[WHAT YOU WILL DO] Nothing may be changed. Give the entries below again exactly.

=== Section Start ===

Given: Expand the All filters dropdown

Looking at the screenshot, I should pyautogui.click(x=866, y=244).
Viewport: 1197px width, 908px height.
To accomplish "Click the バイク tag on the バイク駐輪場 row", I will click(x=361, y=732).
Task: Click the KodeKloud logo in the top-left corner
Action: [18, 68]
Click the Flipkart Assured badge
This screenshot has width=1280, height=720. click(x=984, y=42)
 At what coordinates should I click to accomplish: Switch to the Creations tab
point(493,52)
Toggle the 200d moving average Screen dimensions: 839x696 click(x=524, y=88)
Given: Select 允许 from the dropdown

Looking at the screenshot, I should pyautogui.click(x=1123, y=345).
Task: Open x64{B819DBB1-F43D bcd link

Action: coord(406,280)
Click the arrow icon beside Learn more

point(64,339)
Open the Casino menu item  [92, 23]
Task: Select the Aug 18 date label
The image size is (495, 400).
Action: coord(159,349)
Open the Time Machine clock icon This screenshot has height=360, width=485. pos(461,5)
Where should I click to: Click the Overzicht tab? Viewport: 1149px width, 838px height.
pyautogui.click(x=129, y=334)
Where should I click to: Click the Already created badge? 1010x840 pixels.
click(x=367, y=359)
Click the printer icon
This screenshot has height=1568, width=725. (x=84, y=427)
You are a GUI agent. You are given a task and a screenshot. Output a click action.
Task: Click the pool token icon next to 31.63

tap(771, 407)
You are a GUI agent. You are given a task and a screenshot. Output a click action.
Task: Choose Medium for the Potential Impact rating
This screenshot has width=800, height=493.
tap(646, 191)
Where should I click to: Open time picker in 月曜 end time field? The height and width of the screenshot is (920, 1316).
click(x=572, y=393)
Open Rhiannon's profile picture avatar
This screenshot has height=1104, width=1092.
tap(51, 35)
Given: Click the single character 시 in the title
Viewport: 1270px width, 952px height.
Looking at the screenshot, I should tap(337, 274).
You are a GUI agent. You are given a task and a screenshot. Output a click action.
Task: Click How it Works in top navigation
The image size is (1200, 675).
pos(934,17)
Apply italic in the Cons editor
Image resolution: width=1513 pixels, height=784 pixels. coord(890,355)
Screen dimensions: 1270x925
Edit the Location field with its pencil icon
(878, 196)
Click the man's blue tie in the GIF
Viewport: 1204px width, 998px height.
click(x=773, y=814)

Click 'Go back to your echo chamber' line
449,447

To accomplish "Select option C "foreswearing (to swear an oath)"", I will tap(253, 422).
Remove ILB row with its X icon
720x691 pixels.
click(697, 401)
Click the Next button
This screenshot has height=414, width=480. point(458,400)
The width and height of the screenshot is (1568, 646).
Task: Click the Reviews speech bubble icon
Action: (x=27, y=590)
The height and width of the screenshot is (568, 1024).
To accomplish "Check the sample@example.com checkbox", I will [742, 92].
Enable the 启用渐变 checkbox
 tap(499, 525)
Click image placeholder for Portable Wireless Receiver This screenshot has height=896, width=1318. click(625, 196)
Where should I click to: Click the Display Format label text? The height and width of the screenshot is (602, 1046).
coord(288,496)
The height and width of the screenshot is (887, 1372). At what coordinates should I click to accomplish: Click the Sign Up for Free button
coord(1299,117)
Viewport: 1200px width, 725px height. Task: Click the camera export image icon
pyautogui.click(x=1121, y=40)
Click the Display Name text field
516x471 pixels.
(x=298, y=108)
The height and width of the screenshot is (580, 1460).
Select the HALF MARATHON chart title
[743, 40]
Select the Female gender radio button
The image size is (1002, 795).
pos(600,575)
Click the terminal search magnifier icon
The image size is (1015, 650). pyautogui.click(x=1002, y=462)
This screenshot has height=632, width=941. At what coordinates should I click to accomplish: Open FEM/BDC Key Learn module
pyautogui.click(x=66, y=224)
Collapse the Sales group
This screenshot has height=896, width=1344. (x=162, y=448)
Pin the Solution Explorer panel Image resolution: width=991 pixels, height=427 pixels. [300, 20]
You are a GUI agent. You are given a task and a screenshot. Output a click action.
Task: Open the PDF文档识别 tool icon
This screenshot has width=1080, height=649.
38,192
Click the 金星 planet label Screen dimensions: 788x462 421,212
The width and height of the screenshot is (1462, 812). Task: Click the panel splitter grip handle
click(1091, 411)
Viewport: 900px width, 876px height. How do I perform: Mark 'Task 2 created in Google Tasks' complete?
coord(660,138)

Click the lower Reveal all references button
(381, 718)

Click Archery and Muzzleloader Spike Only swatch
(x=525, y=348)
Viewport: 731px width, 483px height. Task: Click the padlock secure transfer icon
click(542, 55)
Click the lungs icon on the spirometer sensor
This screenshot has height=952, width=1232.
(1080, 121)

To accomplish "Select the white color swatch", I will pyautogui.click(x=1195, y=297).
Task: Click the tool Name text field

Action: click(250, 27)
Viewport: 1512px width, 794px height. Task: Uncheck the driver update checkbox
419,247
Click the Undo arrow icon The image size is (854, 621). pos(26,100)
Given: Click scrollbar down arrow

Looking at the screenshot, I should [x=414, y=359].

=== Section End ===

[FINISHED EXERCISE]
Given: Expand the All filters dropdown

Looking at the screenshot, I should pyautogui.click(x=866, y=244).
Viewport: 1197px width, 908px height.
To accomplish "Click the バイク tag on the バイク駐輪場 row", I will click(x=361, y=732).
Task: Click the KodeKloud logo in the top-left corner
Action: [18, 68]
Click the Flipkart Assured badge
This screenshot has width=1280, height=720. click(x=984, y=42)
 At what coordinates should I click to accomplish: Switch to the Creations tab
point(493,52)
Toggle the 200d moving average Screen dimensions: 839x696 click(x=524, y=88)
Given: Select 允许 from the dropdown

Looking at the screenshot, I should pyautogui.click(x=1123, y=345).
Task: Open x64{B819DBB1-F43D bcd link

Action: coord(406,280)
Click the arrow icon beside Learn more

point(64,339)
Open the Casino menu item  [92, 23]
Task: Select the Aug 18 date label
The image size is (495, 400).
Action: coord(159,349)
Open the Time Machine clock icon This screenshot has height=360, width=485. pos(461,5)
Where should I click to: Click the Overzicht tab? Viewport: 1149px width, 838px height.
pyautogui.click(x=129, y=334)
Where should I click to: Click the Already created badge? 1010x840 pixels.
click(x=367, y=359)
Click the printer icon
This screenshot has height=1568, width=725. (x=84, y=427)
You are a GUI agent. You are given a task and a screenshot. Output a click action.
Task: Click the pool token icon next to 31.63

tap(771, 407)
You are a GUI agent. You are given a task and a screenshot. Output a click action.
Task: Choose Medium for the Potential Impact rating
This screenshot has width=800, height=493.
tap(646, 191)
Where should I click to: Open time picker in 月曜 end time field? The height and width of the screenshot is (920, 1316).
click(x=572, y=393)
Open Rhiannon's profile picture avatar
This screenshot has height=1104, width=1092.
tap(51, 35)
Given: Click the single character 시 in the title
Viewport: 1270px width, 952px height.
Looking at the screenshot, I should tap(337, 274).
You are a GUI agent. You are given a task and a screenshot. Output a click action.
Task: Click How it Works in top navigation
The image size is (1200, 675).
pos(934,17)
Apply italic in the Cons editor
Image resolution: width=1513 pixels, height=784 pixels. coord(890,355)
Screen dimensions: 1270x925
Edit the Location field with its pencil icon
(878, 196)
Click the man's blue tie in the GIF
Viewport: 1204px width, 998px height.
click(x=773, y=814)

Click 'Go back to your echo chamber' line
449,447

To accomplish "Select option C "foreswearing (to swear an oath)"", I will tap(253, 422).
Remove ILB row with its X icon
720x691 pixels.
click(697, 401)
Click the Next button
This screenshot has height=414, width=480. point(458,400)
The width and height of the screenshot is (1568, 646).
Task: Click the Reviews speech bubble icon
Action: (x=27, y=590)
The height and width of the screenshot is (568, 1024).
To accomplish "Check the sample@example.com checkbox", I will [742, 92].
Enable the 启用渐变 checkbox
 tap(499, 525)
Click image placeholder for Portable Wireless Receiver This screenshot has height=896, width=1318. click(625, 196)
Where should I click to: Click the Display Format label text? The height and width of the screenshot is (602, 1046).
coord(288,496)
The height and width of the screenshot is (887, 1372). At what coordinates should I click to accomplish: Click the Sign Up for Free button
coord(1299,117)
Viewport: 1200px width, 725px height. Task: Click the camera export image icon
pyautogui.click(x=1121, y=40)
Click the Display Name text field
516x471 pixels.
(x=298, y=108)
The height and width of the screenshot is (580, 1460).
Select the HALF MARATHON chart title
[743, 40]
Select the Female gender radio button
The image size is (1002, 795).
pos(600,575)
Click the terminal search magnifier icon
The image size is (1015, 650). pyautogui.click(x=1002, y=462)
This screenshot has height=632, width=941. At what coordinates should I click to accomplish: Open FEM/BDC Key Learn module
pyautogui.click(x=66, y=224)
Collapse the Sales group
This screenshot has height=896, width=1344. (x=162, y=448)
Pin the Solution Explorer panel Image resolution: width=991 pixels, height=427 pixels. [300, 20]
You are a GUI agent. You are given a task and a screenshot. Output a click action.
Task: Open the PDF文档识别 tool icon
This screenshot has width=1080, height=649.
38,192
Click the 金星 planet label Screen dimensions: 788x462 421,212
The width and height of the screenshot is (1462, 812). Task: Click the panel splitter grip handle
click(1091, 411)
Viewport: 900px width, 876px height. How do I perform: Mark 'Task 2 created in Google Tasks' complete?
coord(660,138)

Click the lower Reveal all references button
(381, 718)

Click Archery and Muzzleloader Spike Only swatch
(x=525, y=348)
Viewport: 731px width, 483px height. Task: Click the padlock secure transfer icon
click(542, 55)
Click the lungs icon on the spirometer sensor
This screenshot has height=952, width=1232.
(1080, 121)

To accomplish "Select the white color swatch", I will pyautogui.click(x=1195, y=297).
Task: Click the tool Name text field

Action: click(250, 27)
Viewport: 1512px width, 794px height. Task: Uncheck the driver update checkbox
419,247
Click the Undo arrow icon The image size is (854, 621). pos(26,100)
Given: Click scrollbar down arrow

Looking at the screenshot, I should [x=414, y=359].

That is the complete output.